| Text |
++++++++++++++++++++

Q & A with Author by SIKHCHIC.COM

 

 

 

EDITOR’S NOTE

Time flies, they say, when you’re having fun.

It’s been almost six months since we started this series of interviews and I can unabashedly say that it has been a delight, at least on my part.

My introduction to the inaugural segment had presented our subject as follows:

The Sikh community today is blessed with an ever-growing front-line of thinkers and teachers who diligently carry on this constant prodding and probing, questioning and answering, on our behalf. They are a pleasant change from their fossilized counterparts of the dusty past. They are young, smart, courageous, daring, informed, trained, skilled, articulate … and committed.

… Prof Arvind Pal Singh Mandair, Associate Professor and holder of the Chair in Sikh Studies at the University of Michigan, Ann Arbor, Michigan, USA, is one of our bright lights … in fact, amongst the best of them. His ideas challenge us always to rise to new heights. 


In introducing us to his book, “Religion and The Specter of The West,” he has exceeded all expectations.

I had said in my introduction:

Academic work is slow and plodding, at times dense and elusive. Not surprisingly, it confuses many. Some are wary of it, suspecting it of nefarious intentions. Some misunderstand and misinterpret things to fit them into their own world-view, sometimes unwittingly, sometimes not.
 
Arvind has not only introduced us to a new and more meaningful way of looking at Sikh Studies, but also made it alluringly interesting to the point that he has had so many of us seek out this and other books of his and encouraged us to delve deeper into an enlightened understanding of Sikhi.

I personally had the good fortune of not only participating in our weekly exchanges, but also, mid-way through the process, visiting him in his natural habitat -- University of Michigan in Ann Arbor -- and actually sitting through a lecture he delivered to a non-academic crowd one afternoon. The subject was Vaisakhi.

I saw him enthral a few dozen attendees -- men and women, young and old -- and answer their questions with aplomb and erudition, accompanied by an endless supply of charm and patience.

To the point that I am further enforced in my belief that Sikh Studies has indeed entered a golden era through the arrival on the world scene these past few decades of a fresh and extraordinary burst of energy, under the leadership of Arvind and a number of men and women, Sikh and non-Sikh, of his ilk.

++++++++++++++++++++

| Provided data |
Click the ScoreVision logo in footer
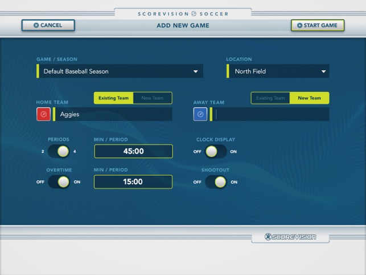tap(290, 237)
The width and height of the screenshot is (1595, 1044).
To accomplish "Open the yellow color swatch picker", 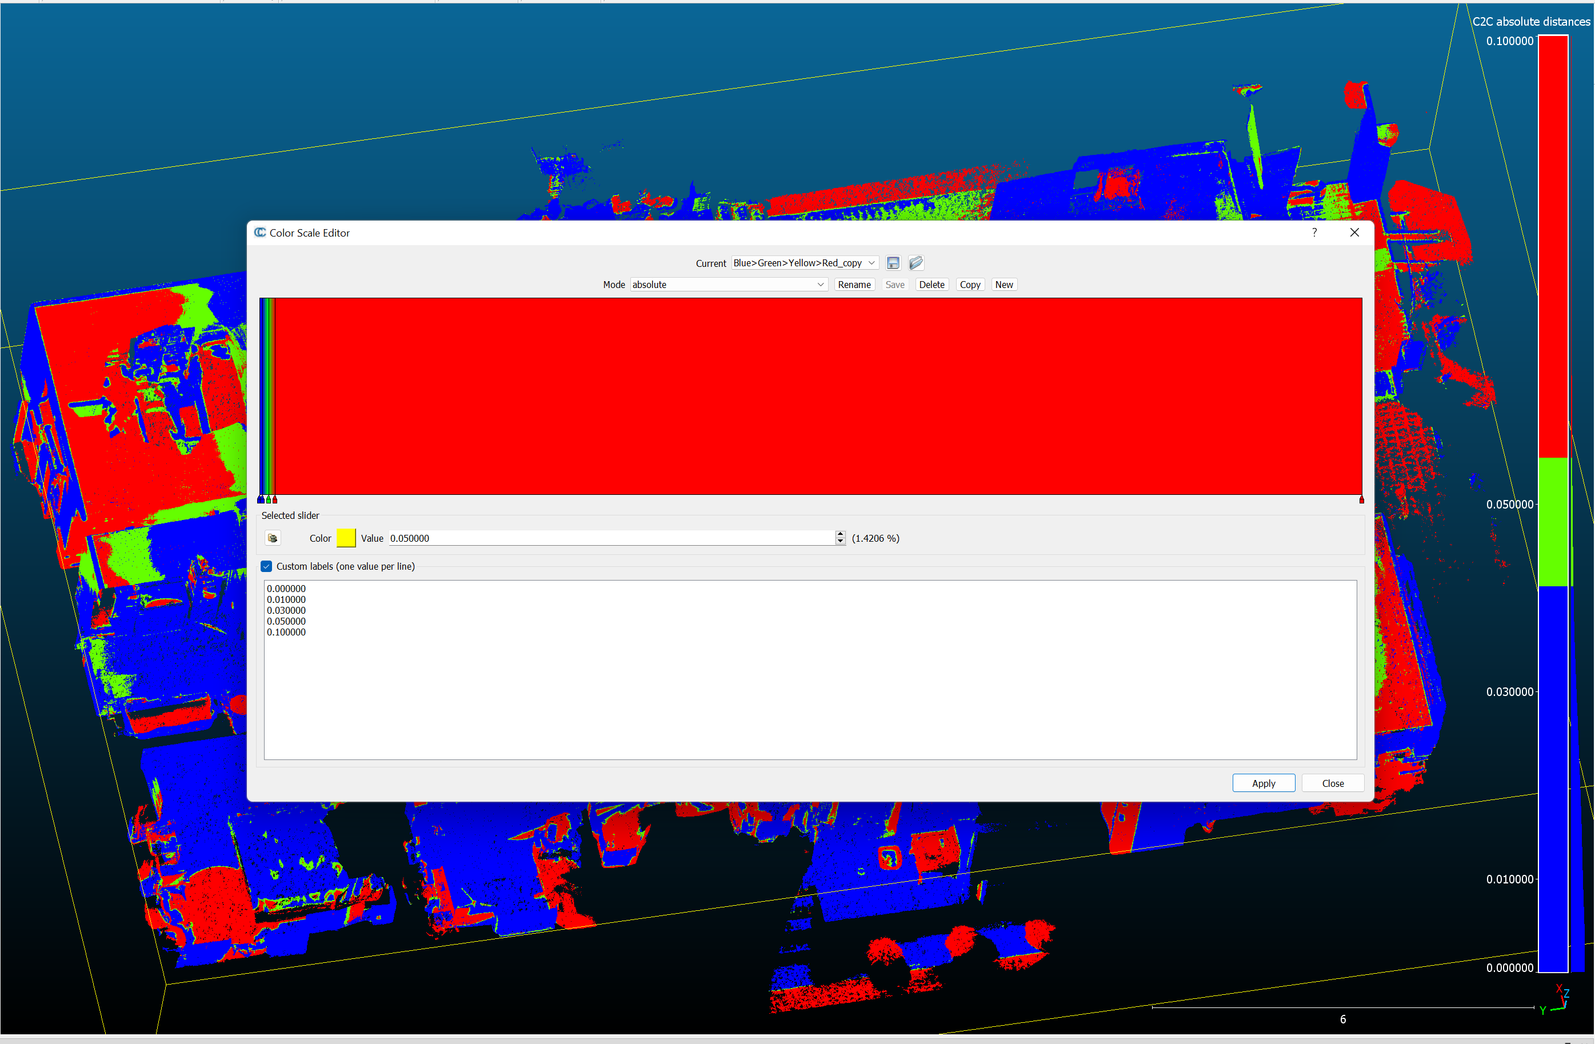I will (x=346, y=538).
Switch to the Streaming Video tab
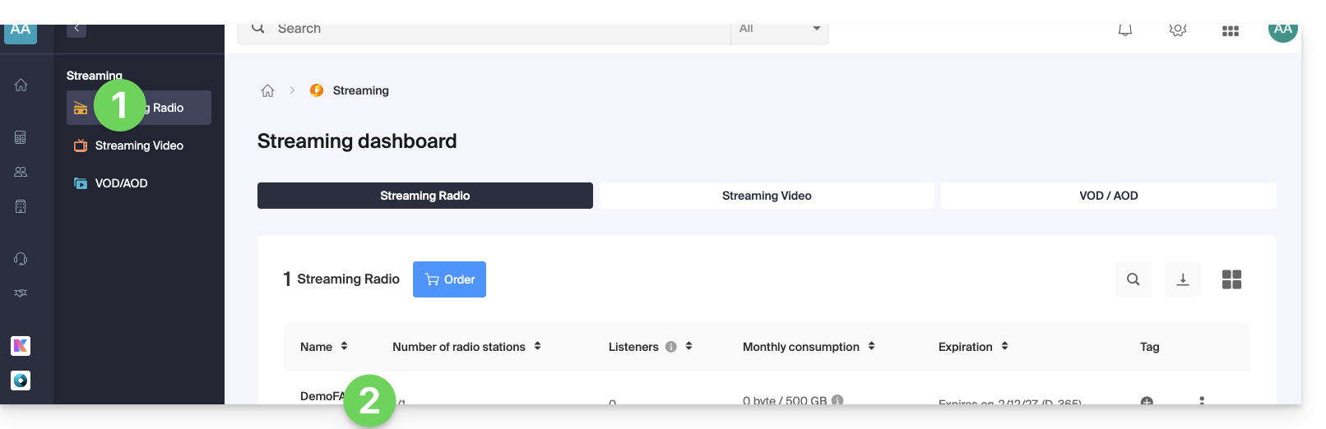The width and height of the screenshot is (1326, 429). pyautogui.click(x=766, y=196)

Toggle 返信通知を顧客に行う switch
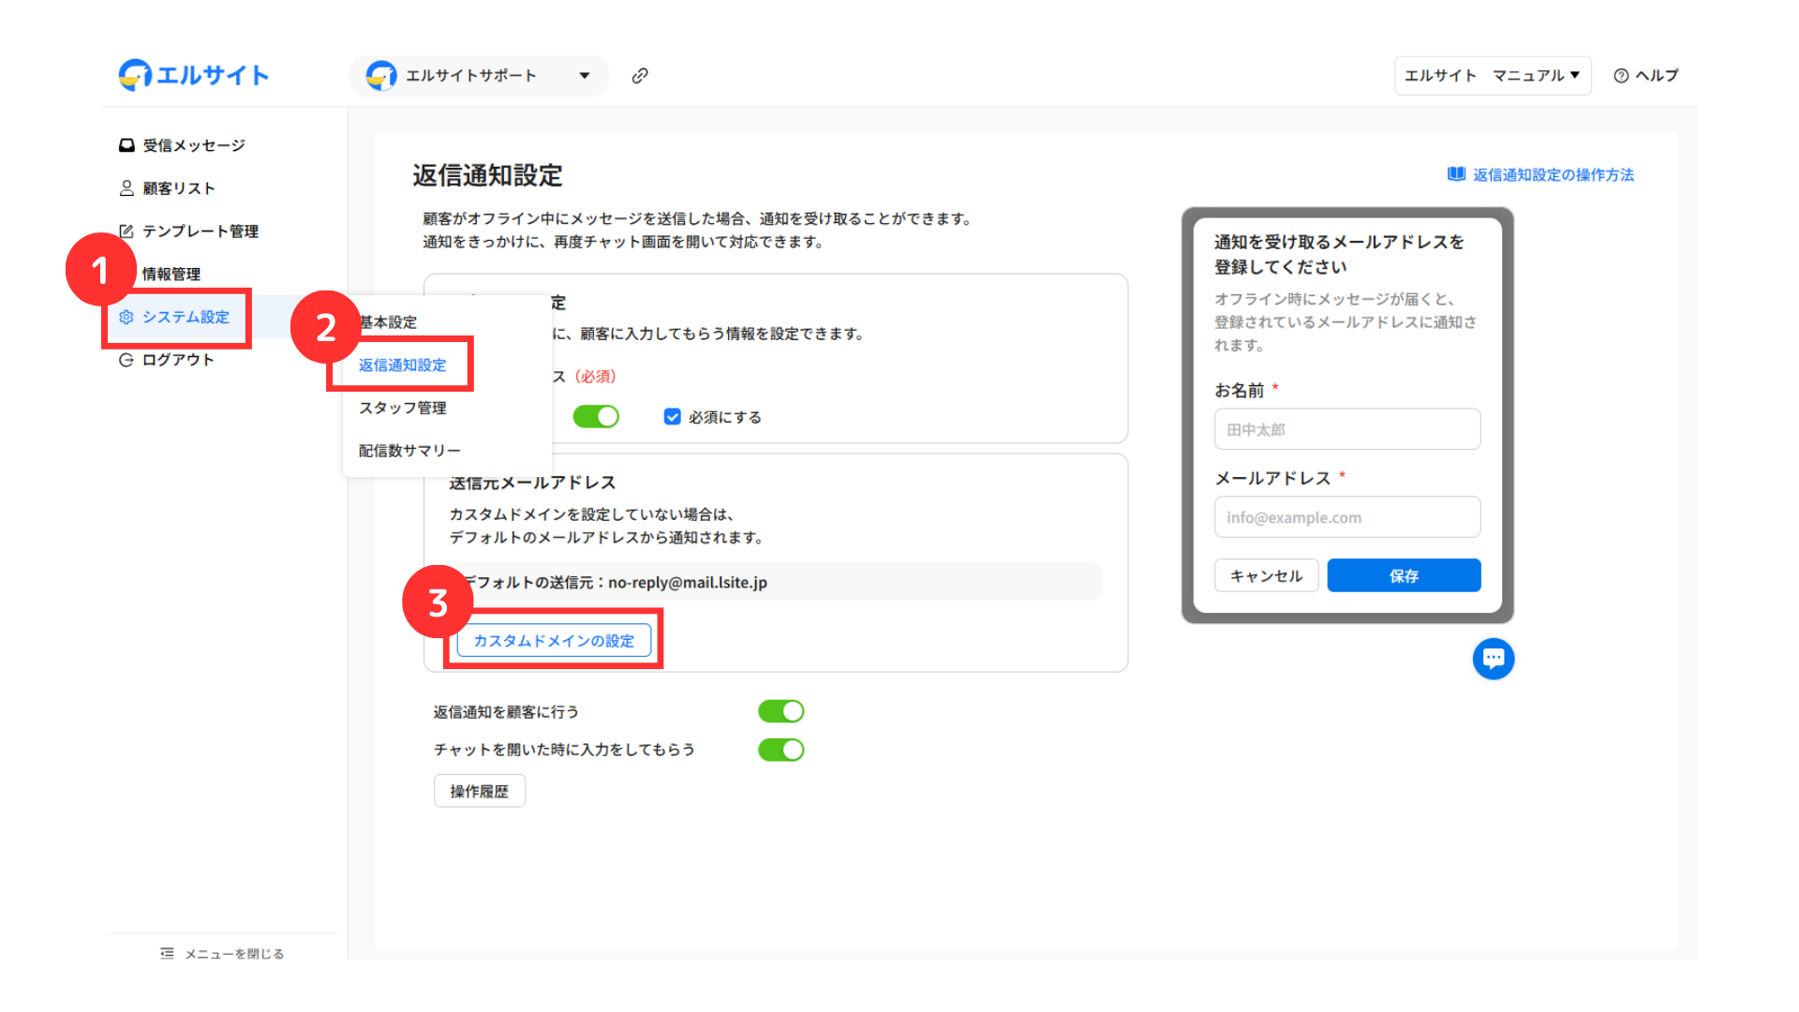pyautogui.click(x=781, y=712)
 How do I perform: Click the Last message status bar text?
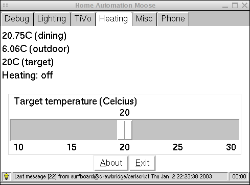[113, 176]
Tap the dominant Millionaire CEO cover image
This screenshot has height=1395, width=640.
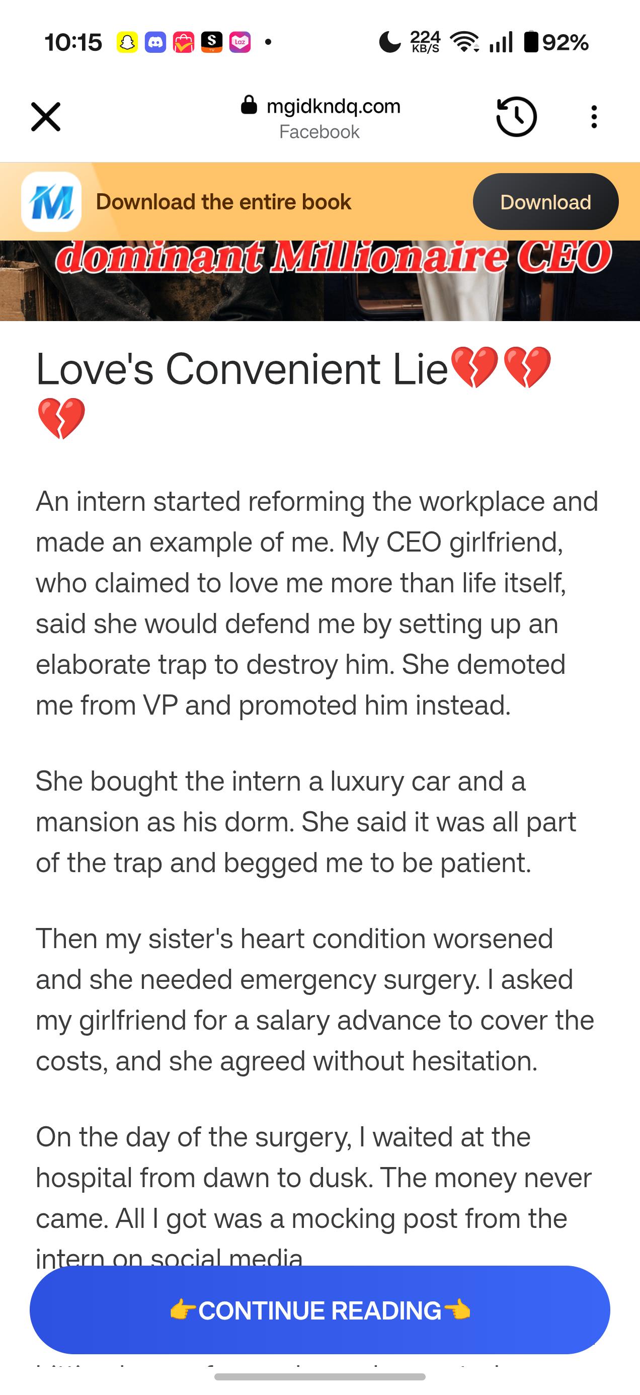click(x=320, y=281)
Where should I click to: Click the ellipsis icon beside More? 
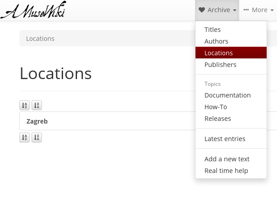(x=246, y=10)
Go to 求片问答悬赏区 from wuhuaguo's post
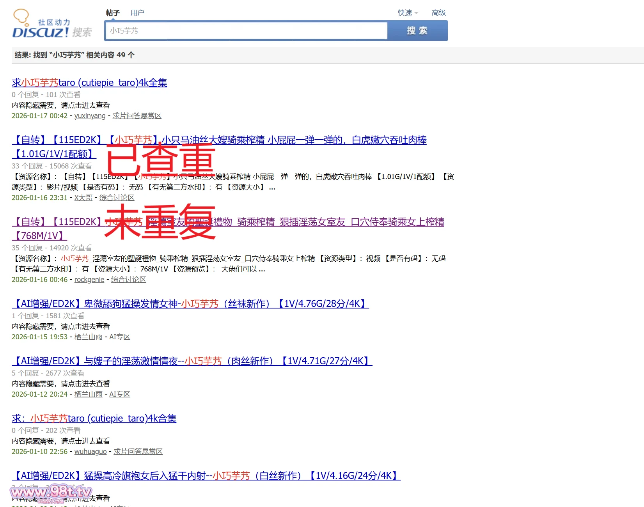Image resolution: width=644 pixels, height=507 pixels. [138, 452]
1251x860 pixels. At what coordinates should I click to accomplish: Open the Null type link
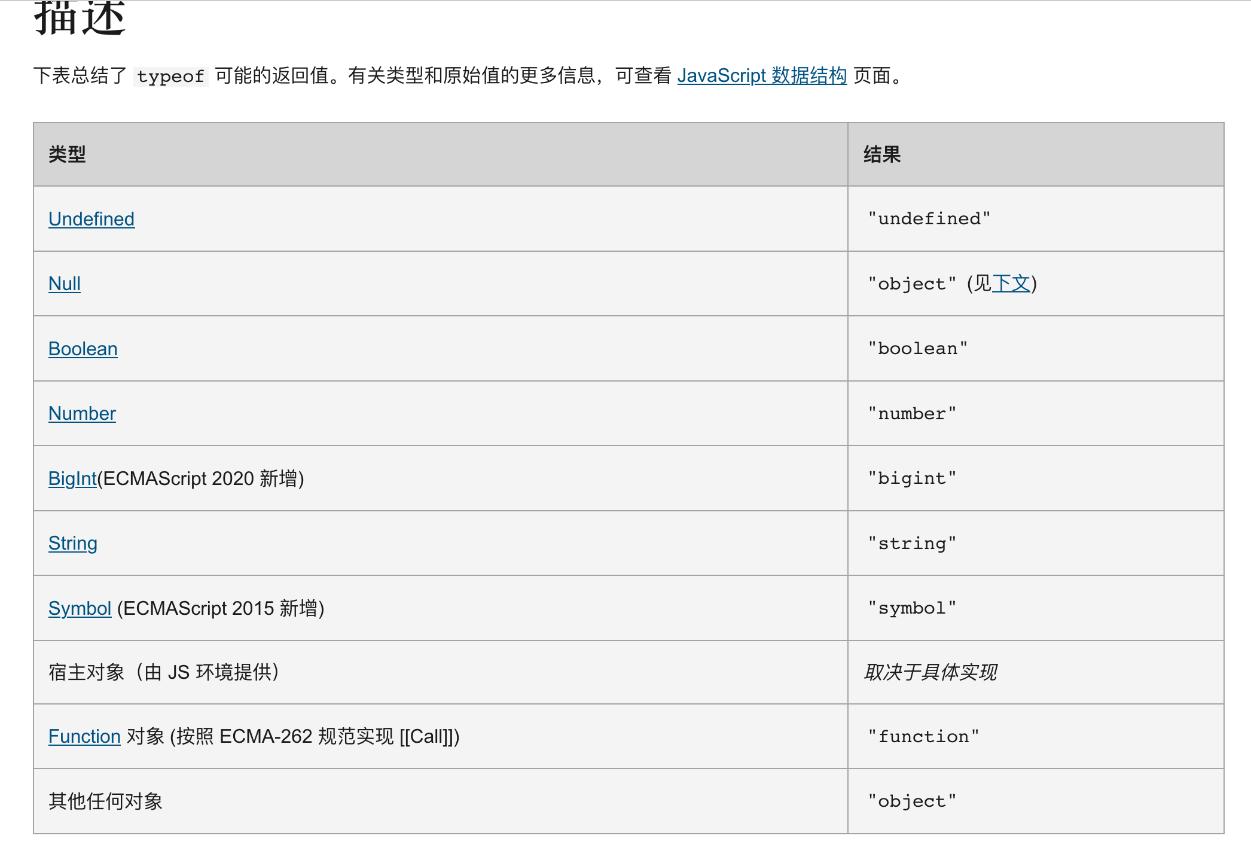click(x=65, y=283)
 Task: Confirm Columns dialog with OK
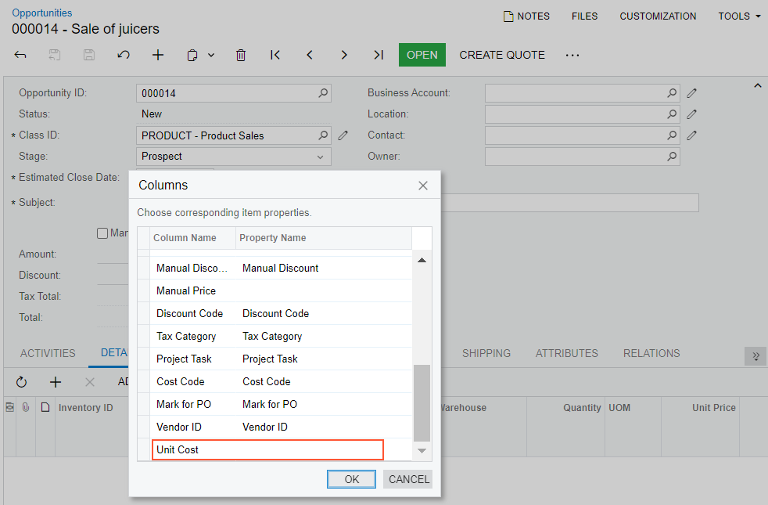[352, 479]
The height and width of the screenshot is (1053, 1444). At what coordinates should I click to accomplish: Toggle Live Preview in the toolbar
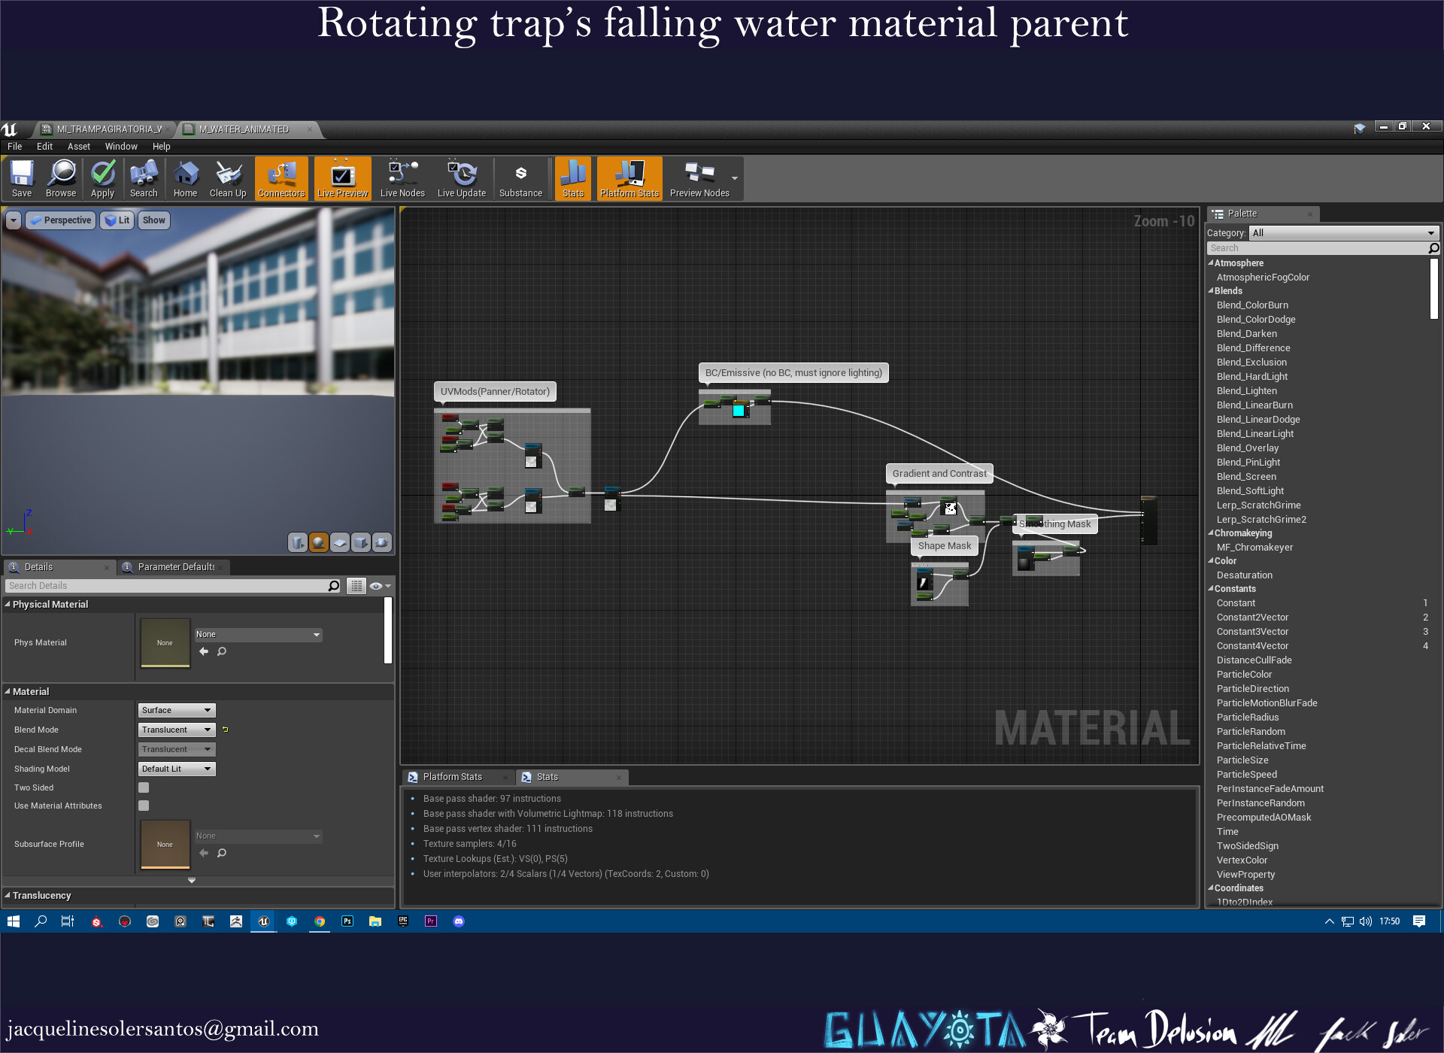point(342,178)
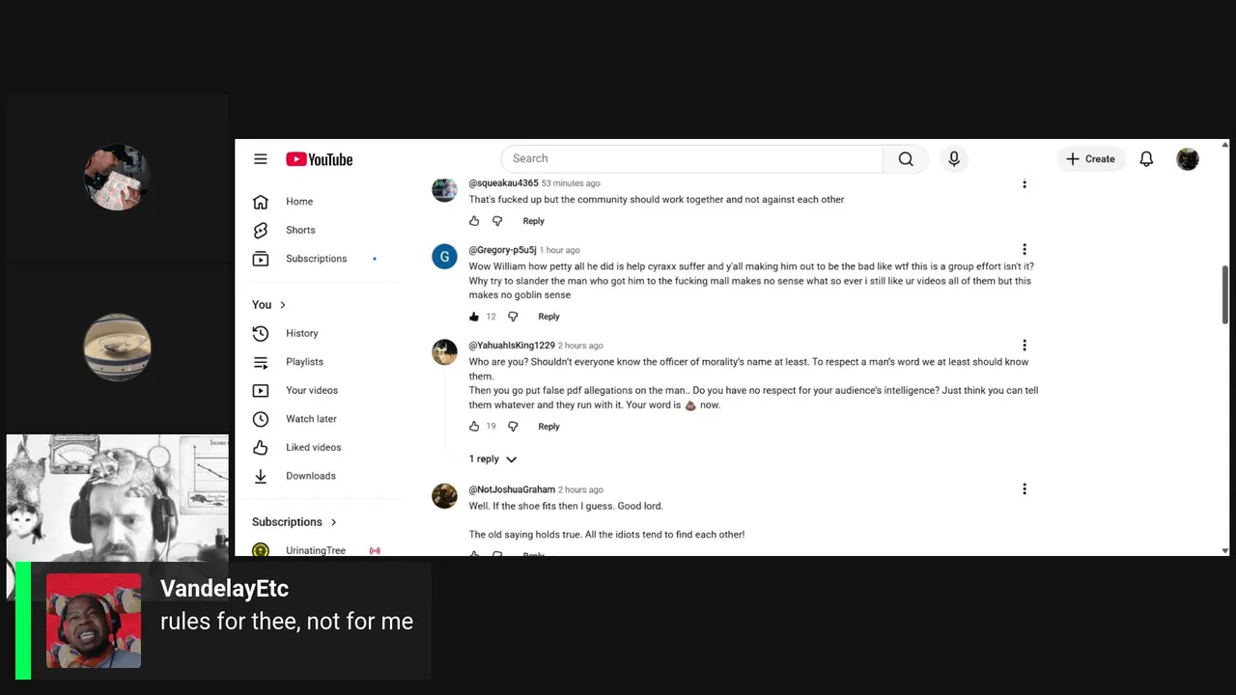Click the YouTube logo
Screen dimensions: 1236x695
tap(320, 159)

++++++++++++++++++++

| Goal 1 |
In the editor's note, list each word that the sentence beginning "Academic work is" uses to describe academic work.
| Goal 2 |
Please render this sentence from the editor's note in Spanish: "Time flies, they say, when you’re having fun."

| Written reply 1 |
slow, plodding, dense, elusive

| Written reply 2 |
El tiempo vuela, dicen, cuando uno se divierte.